Cyber criminals target both individuals and companies. Knowing some cybersecurity tips and putting them into place will help you protect yourself and your business and reduce the risk of a cyber-attack. Teach your members staff on how to avoid phishing scams and keep them informed common ways fraudsters can infect computers and devices with malware. Include tips for identifying and protecting against cyber-attacks in your regular employee trainings and communications.
Cyber Security Approach to Individuals:
- Software update – Set your installed windows and applications to automatic software update and they will notify you as soon as they become available, which will safeguard you from vulnerabilities.
- Use multi-factor authentication – It is an authentication method that requires the user to provide two or more verification factors to gain access to an application or an online account, like a temporary code on a smartphone or a key that’s inserted into a computer.
- Back up – Backup all important files offline, to an external hard drive, or to a secure cloud service.
- Require passwords – Don’t leave these devices unattended in public places. Always use complex passwords for all laptops, tablets, and smartphones to login.
- Encrypt – Encrypt devices (i.e. .,laptops, smartphones, removable drives, and cloud storage solutions) and other documents containing sensitive personal information.
- Secure your router – Change the default name and password and ensure you turn off remote management feature and remember to log out of the router. Its recommended t set up router with WPA2 or WPA3 encryption.
- Use licensed software’s – Use legitimate/licensed software’s and use antivirus and anti-malware protection applications on your electronic devices.
- Loosing PII – Personal Identifiable Information might be lost while you are revealing phone numbers and emails on social media or purchasing platforms where data brokers will e filtrate that information to exploit for financial gains.
Cyber Security Approach to Organisations:
- Identify – (a) IT department should make an assets list and create a cyber security policy that has roles and responsibilities for employees and vendors who all are having access to companies data. (b) Steps to take to protect against an cyber-attack and limit the damage if one occurs
- Protect – (a) Someone responsible for who logs on to your network and uses your electronic gadgets. (b) Use security software to protect data. (c) Encrypt sensitive data (both while in in-transit and rest. (d) Regular backups of data to be taken. (e) Set software’s to automatic update. (f) Have a published policy on how to safely disposing of old data and old devices.
- Detect – (a) Train all employees who uses your computers and devices on how to be self-protected. (b) Monitor unauthorised personnel access to network and devices. (c) Analyse all unusual activities identified on your network or by your member staff.
- Respond – (a) Notifying everyone in the office on whose data may be at risk. (b) Report the attack to cyber-crime police authorities. (c) Analyse and update your cybersecurity approach along with lessons learned.
- Recover – Repair and restore the network and systems to normalcy that were affected.
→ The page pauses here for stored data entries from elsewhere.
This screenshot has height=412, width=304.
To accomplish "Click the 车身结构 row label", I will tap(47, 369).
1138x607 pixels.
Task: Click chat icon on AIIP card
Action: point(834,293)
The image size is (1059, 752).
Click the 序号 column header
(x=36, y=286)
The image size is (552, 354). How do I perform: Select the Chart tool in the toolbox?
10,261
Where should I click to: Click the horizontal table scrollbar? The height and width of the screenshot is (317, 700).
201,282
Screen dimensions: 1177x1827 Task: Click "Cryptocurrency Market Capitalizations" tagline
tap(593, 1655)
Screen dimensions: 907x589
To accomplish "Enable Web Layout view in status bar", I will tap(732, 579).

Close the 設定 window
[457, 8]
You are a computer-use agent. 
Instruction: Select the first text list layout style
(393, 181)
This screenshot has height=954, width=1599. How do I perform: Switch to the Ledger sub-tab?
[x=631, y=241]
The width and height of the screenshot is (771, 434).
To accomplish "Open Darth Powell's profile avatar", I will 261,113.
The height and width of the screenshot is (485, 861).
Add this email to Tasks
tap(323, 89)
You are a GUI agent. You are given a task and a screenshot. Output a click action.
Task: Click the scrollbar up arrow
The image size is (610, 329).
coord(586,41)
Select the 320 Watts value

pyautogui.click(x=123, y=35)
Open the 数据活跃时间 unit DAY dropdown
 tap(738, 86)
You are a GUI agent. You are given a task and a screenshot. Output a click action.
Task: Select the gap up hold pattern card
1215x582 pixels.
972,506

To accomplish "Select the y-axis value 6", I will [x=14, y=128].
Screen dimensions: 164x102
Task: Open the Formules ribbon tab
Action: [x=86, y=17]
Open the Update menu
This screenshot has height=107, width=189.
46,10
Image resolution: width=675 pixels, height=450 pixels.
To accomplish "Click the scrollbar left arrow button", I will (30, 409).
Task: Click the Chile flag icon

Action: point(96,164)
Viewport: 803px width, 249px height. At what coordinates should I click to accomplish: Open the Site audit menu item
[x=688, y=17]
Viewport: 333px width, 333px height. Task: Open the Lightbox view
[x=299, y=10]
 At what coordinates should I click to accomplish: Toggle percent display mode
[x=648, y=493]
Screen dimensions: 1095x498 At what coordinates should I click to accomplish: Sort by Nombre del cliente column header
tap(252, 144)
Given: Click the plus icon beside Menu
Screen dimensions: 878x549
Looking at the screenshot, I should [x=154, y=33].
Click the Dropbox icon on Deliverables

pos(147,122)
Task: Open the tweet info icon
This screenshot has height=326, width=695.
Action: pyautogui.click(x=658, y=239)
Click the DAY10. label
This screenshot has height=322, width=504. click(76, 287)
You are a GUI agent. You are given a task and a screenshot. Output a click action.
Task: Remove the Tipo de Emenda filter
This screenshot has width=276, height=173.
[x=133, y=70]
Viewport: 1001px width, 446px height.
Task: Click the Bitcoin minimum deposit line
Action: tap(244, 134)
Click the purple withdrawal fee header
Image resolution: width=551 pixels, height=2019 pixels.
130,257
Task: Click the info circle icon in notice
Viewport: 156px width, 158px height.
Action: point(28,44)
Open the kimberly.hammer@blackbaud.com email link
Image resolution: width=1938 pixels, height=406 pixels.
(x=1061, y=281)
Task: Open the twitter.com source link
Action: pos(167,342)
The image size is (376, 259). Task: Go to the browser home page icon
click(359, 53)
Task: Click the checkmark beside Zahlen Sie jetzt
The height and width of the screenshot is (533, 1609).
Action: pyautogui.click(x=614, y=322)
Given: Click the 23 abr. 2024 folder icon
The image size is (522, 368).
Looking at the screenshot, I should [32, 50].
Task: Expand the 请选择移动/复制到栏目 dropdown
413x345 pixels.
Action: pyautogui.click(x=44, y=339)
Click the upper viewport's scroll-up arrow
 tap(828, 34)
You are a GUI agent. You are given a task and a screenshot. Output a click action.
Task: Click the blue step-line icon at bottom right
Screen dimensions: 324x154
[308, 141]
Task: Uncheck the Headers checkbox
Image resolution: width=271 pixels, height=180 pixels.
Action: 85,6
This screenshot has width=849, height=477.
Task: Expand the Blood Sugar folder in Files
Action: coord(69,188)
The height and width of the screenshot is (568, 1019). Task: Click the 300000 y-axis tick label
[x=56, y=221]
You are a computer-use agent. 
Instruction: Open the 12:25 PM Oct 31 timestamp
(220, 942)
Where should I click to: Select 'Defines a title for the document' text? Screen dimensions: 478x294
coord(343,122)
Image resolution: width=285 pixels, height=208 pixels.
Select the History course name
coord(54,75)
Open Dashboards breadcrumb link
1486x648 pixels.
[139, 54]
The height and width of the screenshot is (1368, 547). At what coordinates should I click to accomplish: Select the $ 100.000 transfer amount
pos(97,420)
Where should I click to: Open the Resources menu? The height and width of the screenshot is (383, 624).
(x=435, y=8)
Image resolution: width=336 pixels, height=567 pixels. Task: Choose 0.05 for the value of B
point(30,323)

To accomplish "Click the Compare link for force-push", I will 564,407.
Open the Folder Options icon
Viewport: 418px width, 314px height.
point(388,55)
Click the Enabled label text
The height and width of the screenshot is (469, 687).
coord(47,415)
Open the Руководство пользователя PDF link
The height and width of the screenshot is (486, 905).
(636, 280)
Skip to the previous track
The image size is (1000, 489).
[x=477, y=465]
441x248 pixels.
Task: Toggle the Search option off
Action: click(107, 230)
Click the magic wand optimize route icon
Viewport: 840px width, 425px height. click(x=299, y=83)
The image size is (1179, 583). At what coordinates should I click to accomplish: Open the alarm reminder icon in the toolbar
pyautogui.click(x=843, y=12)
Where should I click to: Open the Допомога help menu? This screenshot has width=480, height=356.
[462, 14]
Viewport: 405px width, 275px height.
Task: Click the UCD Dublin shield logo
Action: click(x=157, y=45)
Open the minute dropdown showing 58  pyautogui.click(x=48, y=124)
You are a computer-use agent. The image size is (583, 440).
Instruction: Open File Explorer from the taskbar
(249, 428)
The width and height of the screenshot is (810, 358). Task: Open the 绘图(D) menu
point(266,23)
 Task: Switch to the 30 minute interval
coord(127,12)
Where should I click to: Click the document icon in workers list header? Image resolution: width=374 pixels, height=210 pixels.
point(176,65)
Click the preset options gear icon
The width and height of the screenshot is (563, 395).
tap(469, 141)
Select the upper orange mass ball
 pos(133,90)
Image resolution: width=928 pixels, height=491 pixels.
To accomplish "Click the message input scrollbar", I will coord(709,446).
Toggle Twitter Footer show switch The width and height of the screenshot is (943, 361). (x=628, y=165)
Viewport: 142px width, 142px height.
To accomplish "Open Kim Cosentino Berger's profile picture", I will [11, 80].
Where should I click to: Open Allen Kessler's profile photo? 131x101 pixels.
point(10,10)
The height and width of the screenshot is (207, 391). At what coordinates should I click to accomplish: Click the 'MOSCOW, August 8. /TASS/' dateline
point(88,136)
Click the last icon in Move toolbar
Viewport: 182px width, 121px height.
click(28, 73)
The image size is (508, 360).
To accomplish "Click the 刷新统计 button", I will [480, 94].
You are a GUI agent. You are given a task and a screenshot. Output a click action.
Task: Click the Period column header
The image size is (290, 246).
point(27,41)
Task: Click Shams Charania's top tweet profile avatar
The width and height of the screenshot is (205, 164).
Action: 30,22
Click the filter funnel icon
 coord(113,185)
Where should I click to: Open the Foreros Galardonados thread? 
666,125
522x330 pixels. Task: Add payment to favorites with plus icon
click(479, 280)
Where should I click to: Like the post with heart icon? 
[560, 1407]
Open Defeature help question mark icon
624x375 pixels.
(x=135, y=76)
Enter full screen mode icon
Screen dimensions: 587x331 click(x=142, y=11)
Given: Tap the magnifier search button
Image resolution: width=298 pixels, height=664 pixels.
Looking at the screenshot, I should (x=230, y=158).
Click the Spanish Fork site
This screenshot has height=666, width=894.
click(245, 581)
Most Common Cyber Security Threats:
(a) Phishing – Phishing is a method of trying to gather personal/sensitive information using deceptive Phone Calls, SMS, E-mails, Blogs, and Website and then steal data or money from the Victims. The analogy is of an angler throwing a baited hook (the phishing email) and hoping the victim to bite. It appears to be an increasingly sophisticated, form of cyber-attack but is just that, they play with common sense and steal from Individuals. Many psychological factors are used by fraudsters are Trust, Ignorance, Greed, Moral Duty and Urgency. Lottery Frauds, OTP Frauds, Refund Frauds, Customer Care Frauds, E-commerce Discount Frauds etc are few frauds that are outcome of Phishing.
(b) Ransomware – If you click on a short link asking for an organisations survey or a feedback or Online ads that contain malicious code or infected website can also automatically download malicious software etc, They will install ransomware and spread to the entire company network. The attackers ask for cryptocurrency, but even if we are ready pay, we are not sure they will provide us back the data in as is condition. There are other possibilities i.e. Your Server vulnerabilities are further identified by fraudsters and sensitive data of vendors, customers and member staff will be further exploited by hackers.
(c) Spoof Emails – A scammer sets up an email address that looks like it’s from your company. The email looks legitimate with an advice to you asking you to transfer funds to an account on an emergency basis, Not knowing about the spoof email and spoof SMS, you may transfer the amounts to fraudsters account. It is suggested that companies enable Email authentication technology, which makes it difficult for a scammer to send spoof emails.
Raising a Complaint against a Cyber Attack:
Register at https://cybercrime.gov.in/. You will be required to use register via OTP from a valid Indian number. Select the category “Report Crime related to Women or Children” (a) Upload the Screenshots of the conversation from Social Media & Messaging Platforms (b) Copy the URLs of the Social Media Channels (c) Screenshots/statements having financial transactions.